**Aim of the task**
In the entries that follow, locate the line with "Click the local forecast search field", then restate that line and all later lines exactly as they appear, leaving pictures out.

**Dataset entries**
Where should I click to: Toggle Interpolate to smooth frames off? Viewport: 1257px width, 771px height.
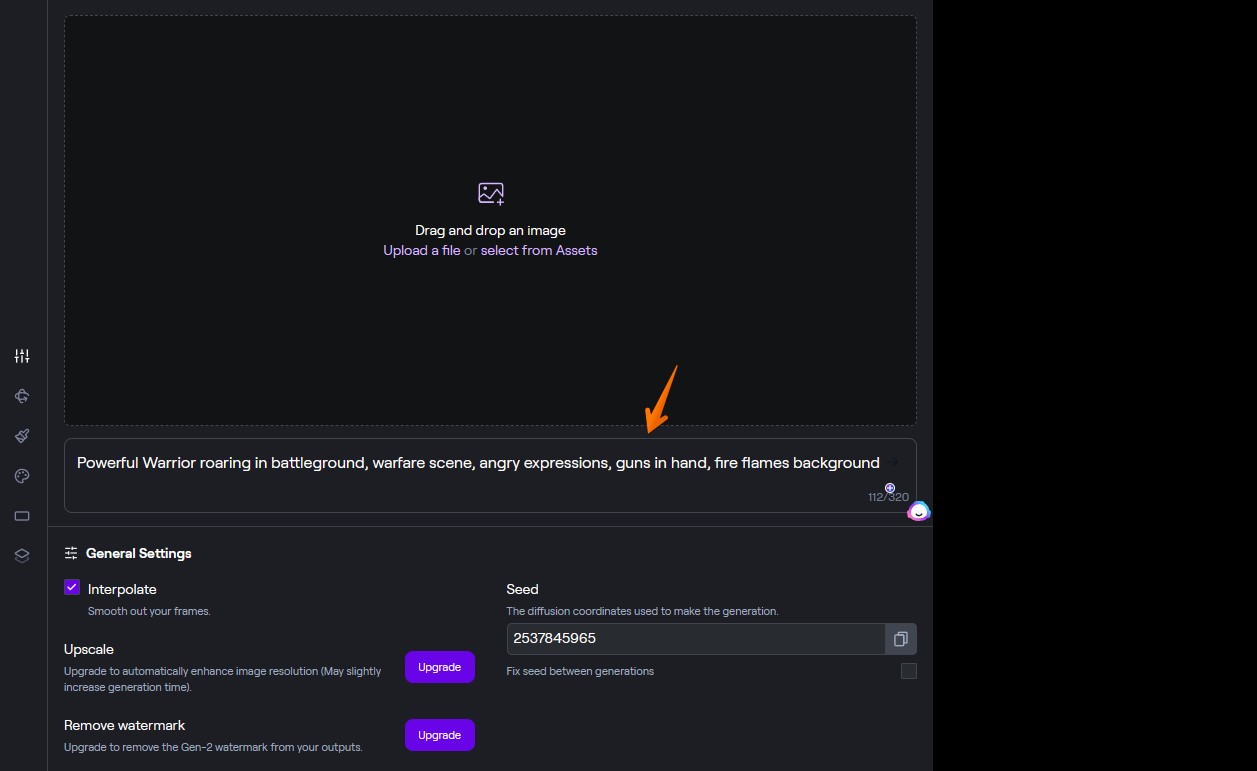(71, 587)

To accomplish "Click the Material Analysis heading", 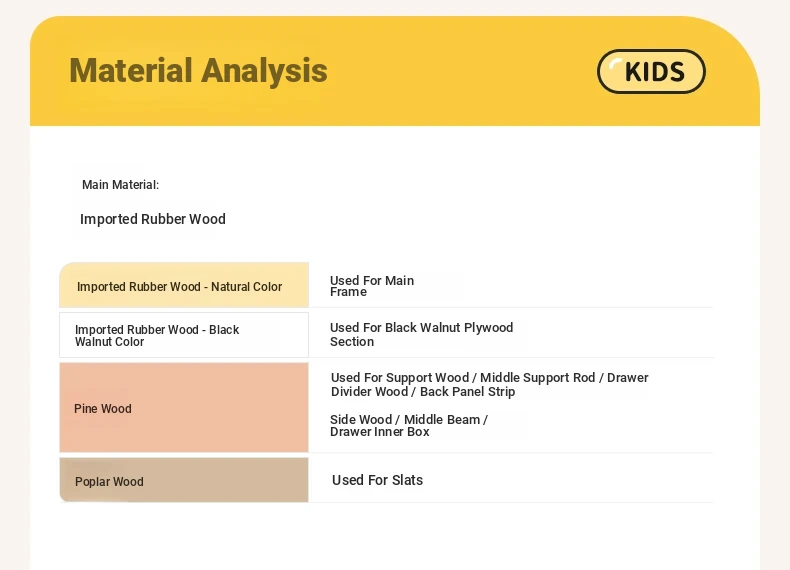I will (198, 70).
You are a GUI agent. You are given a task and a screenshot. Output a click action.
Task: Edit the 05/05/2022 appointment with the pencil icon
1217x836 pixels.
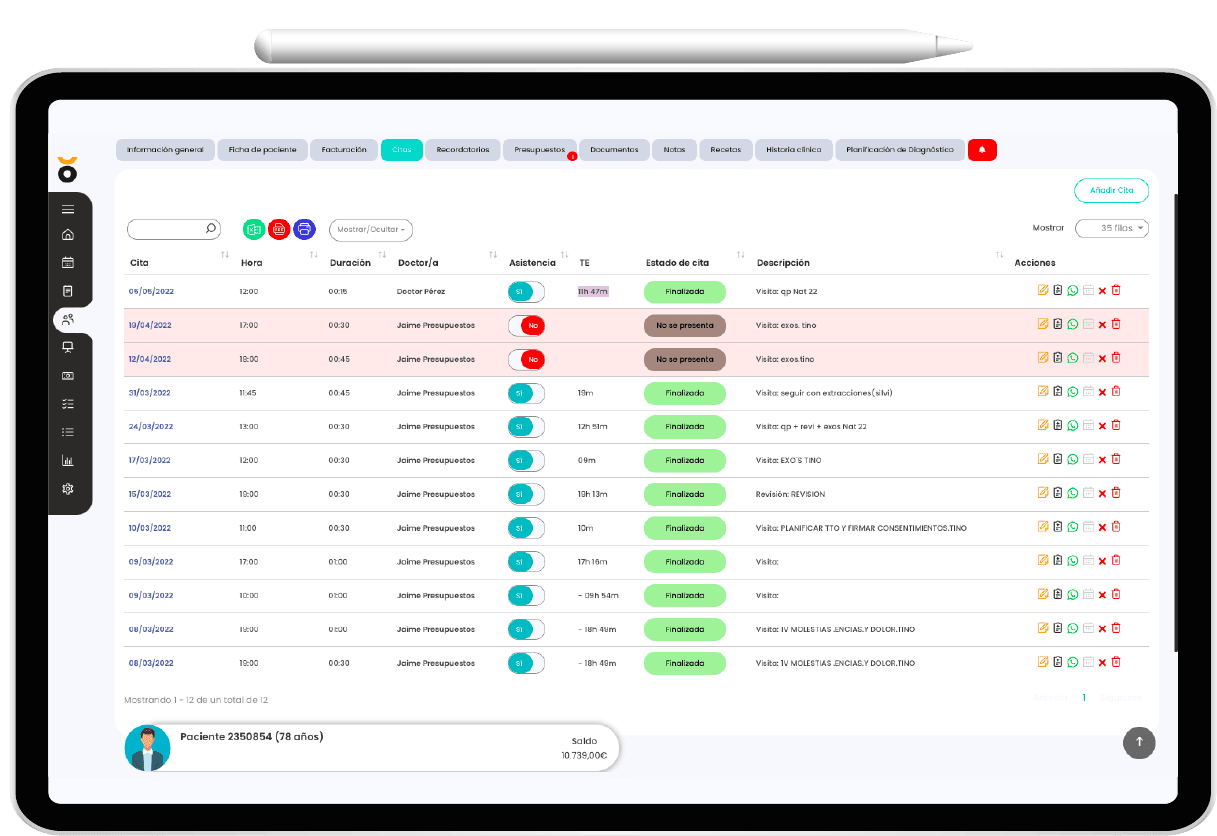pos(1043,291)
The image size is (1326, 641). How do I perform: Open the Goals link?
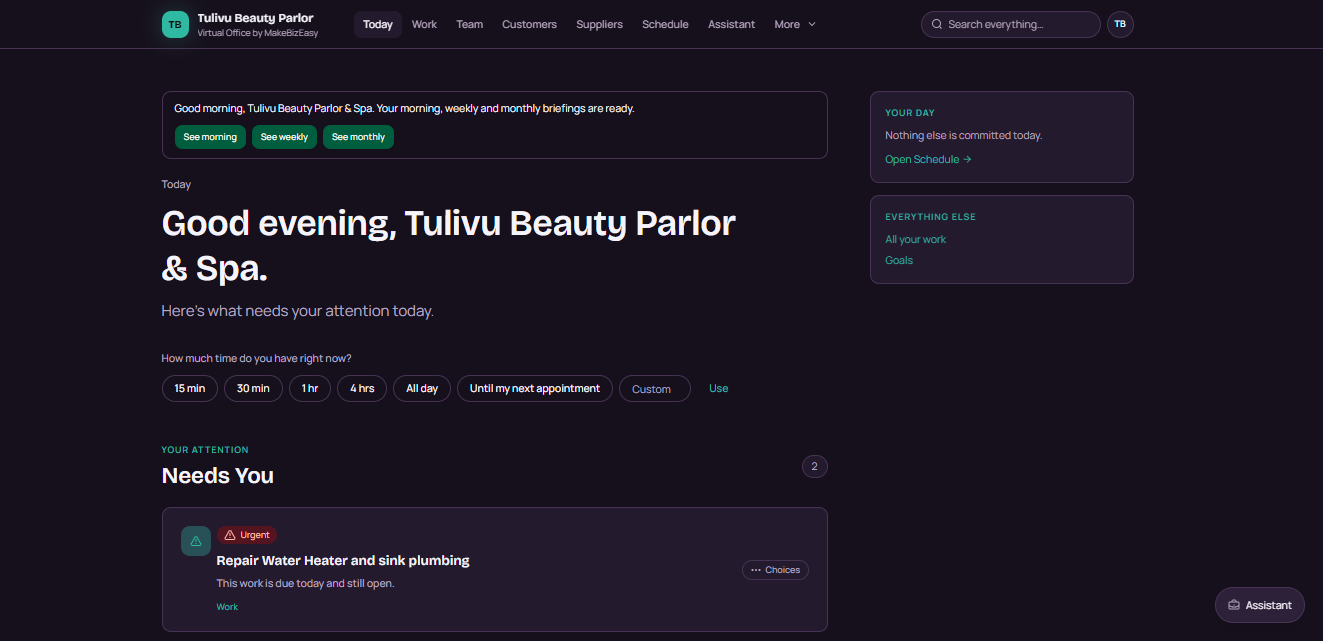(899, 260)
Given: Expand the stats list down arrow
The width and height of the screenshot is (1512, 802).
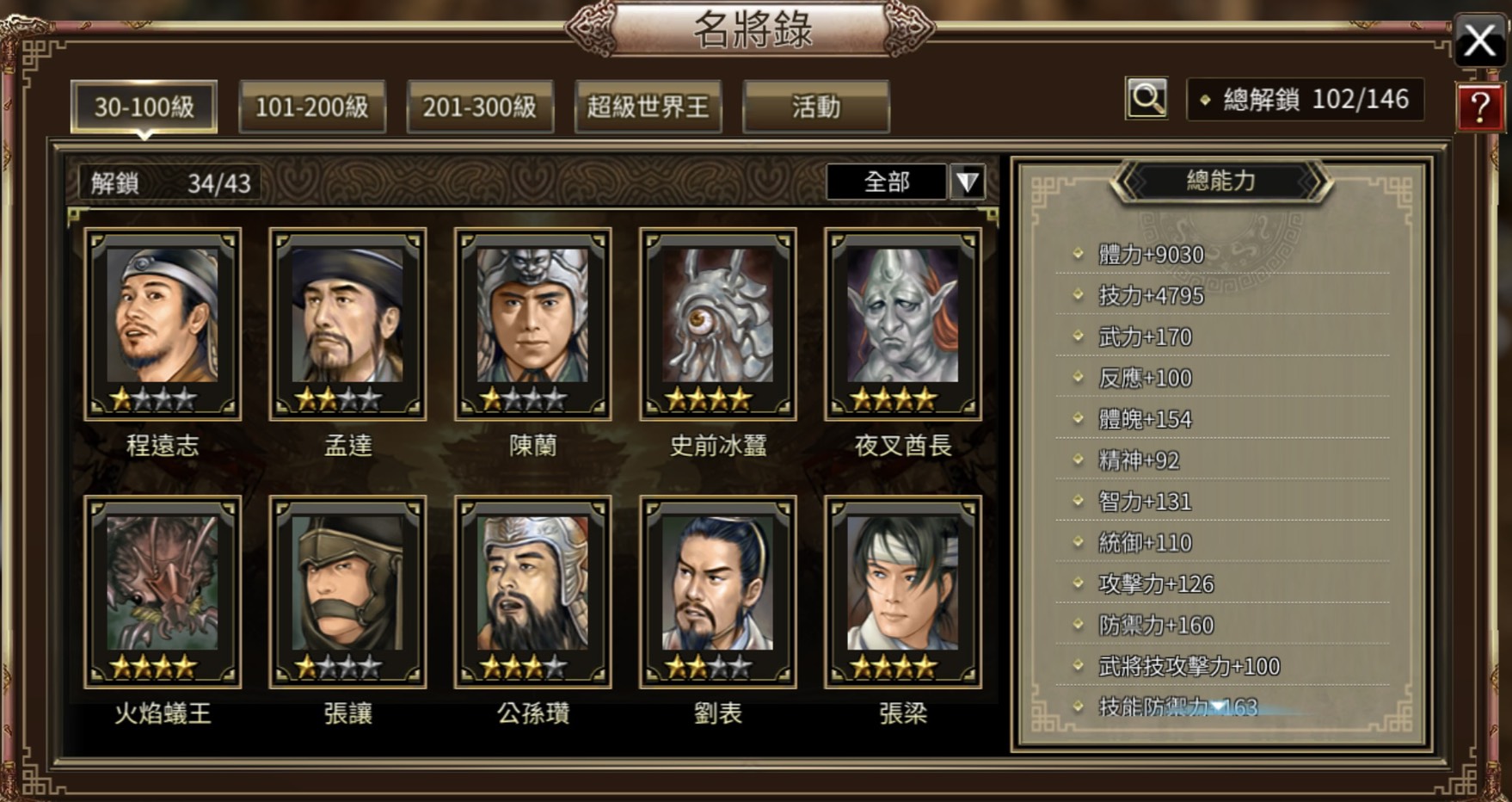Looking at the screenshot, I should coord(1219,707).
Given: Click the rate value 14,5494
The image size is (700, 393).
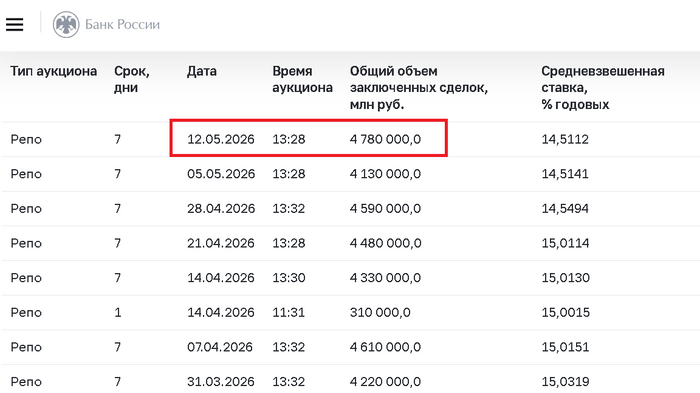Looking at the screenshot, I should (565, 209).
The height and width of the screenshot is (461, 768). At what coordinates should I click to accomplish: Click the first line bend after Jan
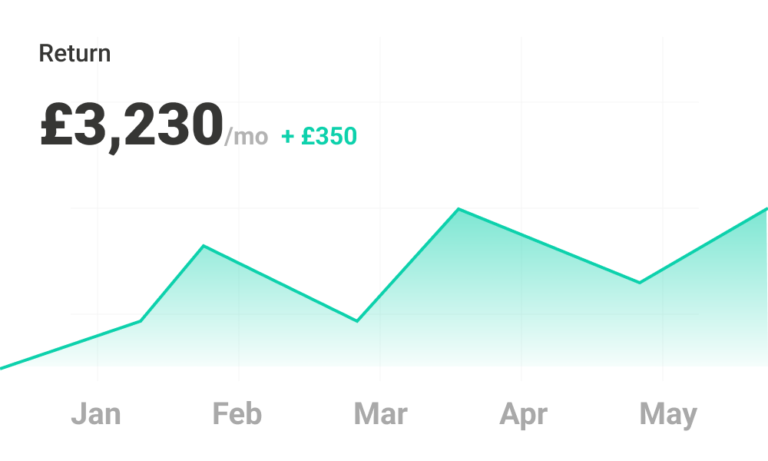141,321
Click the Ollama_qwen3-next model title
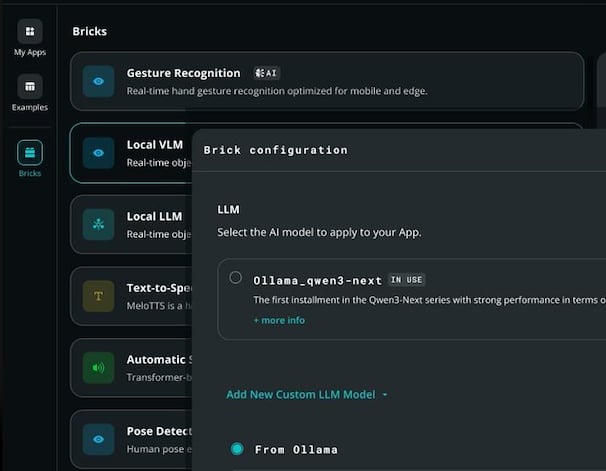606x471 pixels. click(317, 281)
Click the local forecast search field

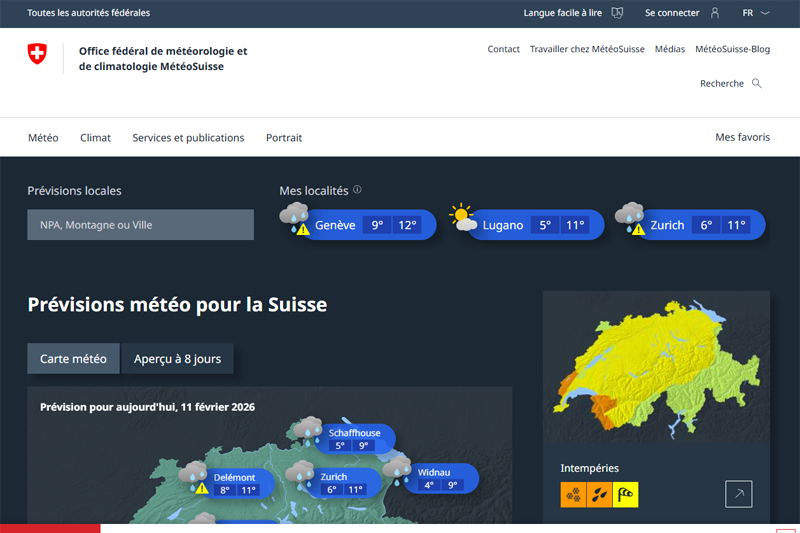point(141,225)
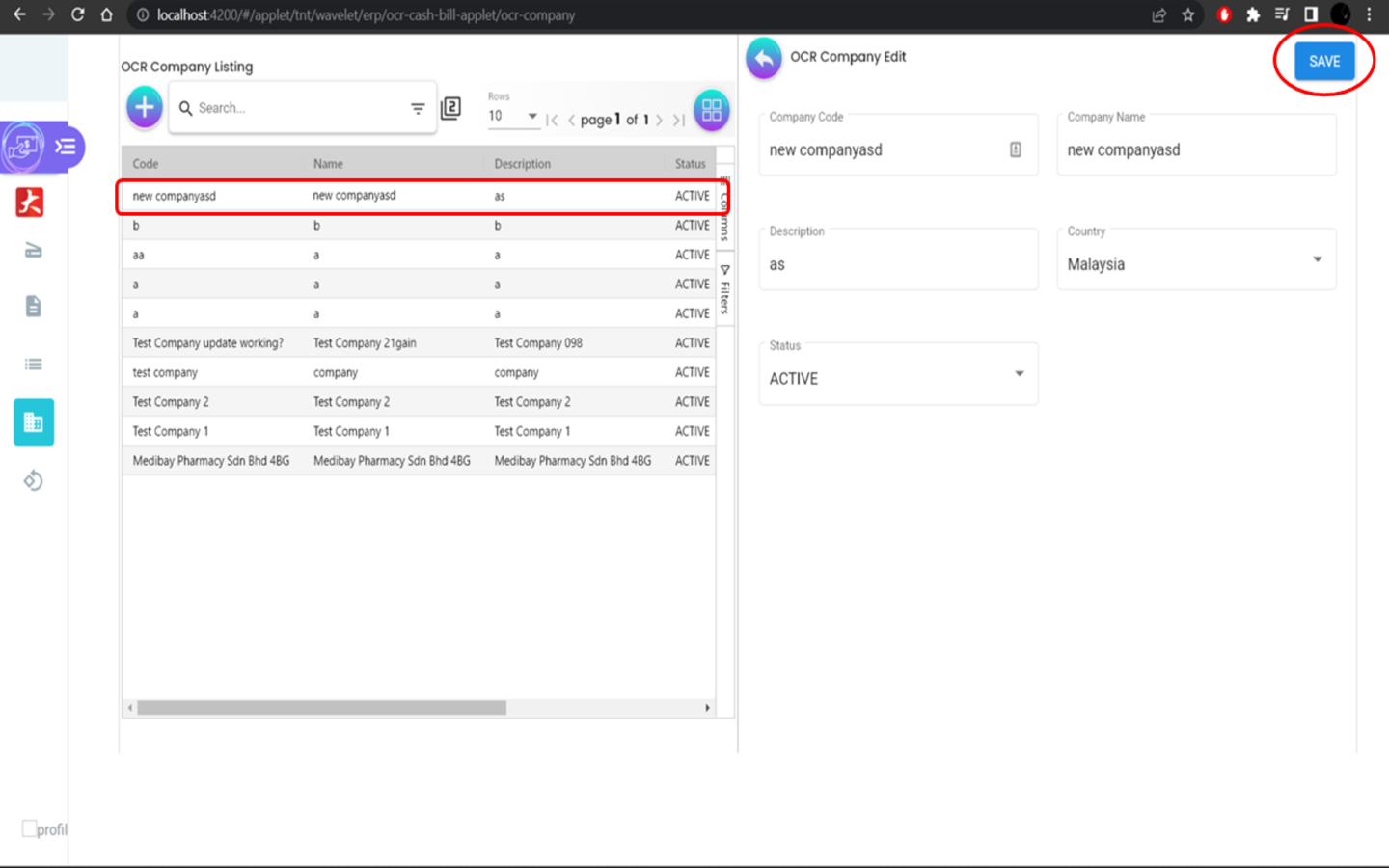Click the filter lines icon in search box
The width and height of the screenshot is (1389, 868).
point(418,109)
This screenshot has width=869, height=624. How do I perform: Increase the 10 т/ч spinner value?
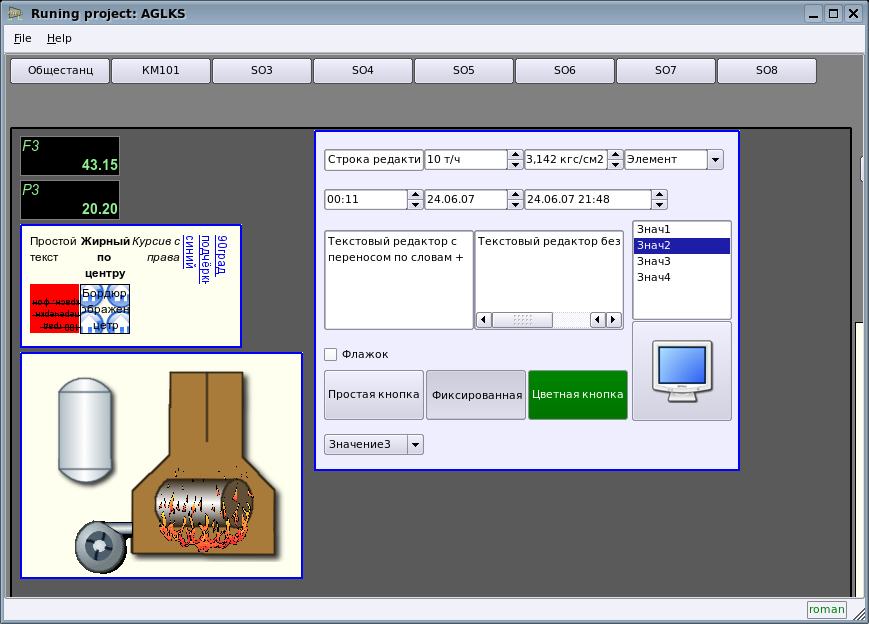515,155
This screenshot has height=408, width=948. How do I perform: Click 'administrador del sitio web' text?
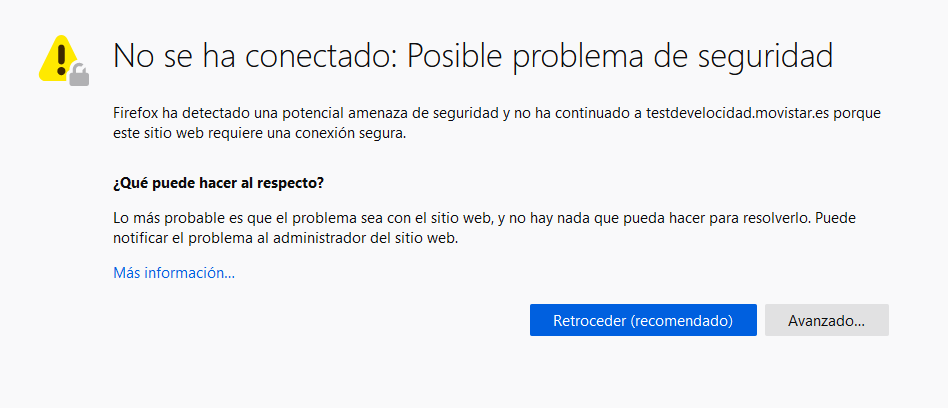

**Your solution**
Click the local forecast search field

point(141,225)
Click the filter lines icon in search box
The width and height of the screenshot is (1389, 868).
point(418,109)
This screenshot has width=869, height=624. How do I perform: Increase the 10 т/ч spinner value?
515,155
This screenshot has height=408, width=948. How do I perform: Click 'administrador del sitio web' text?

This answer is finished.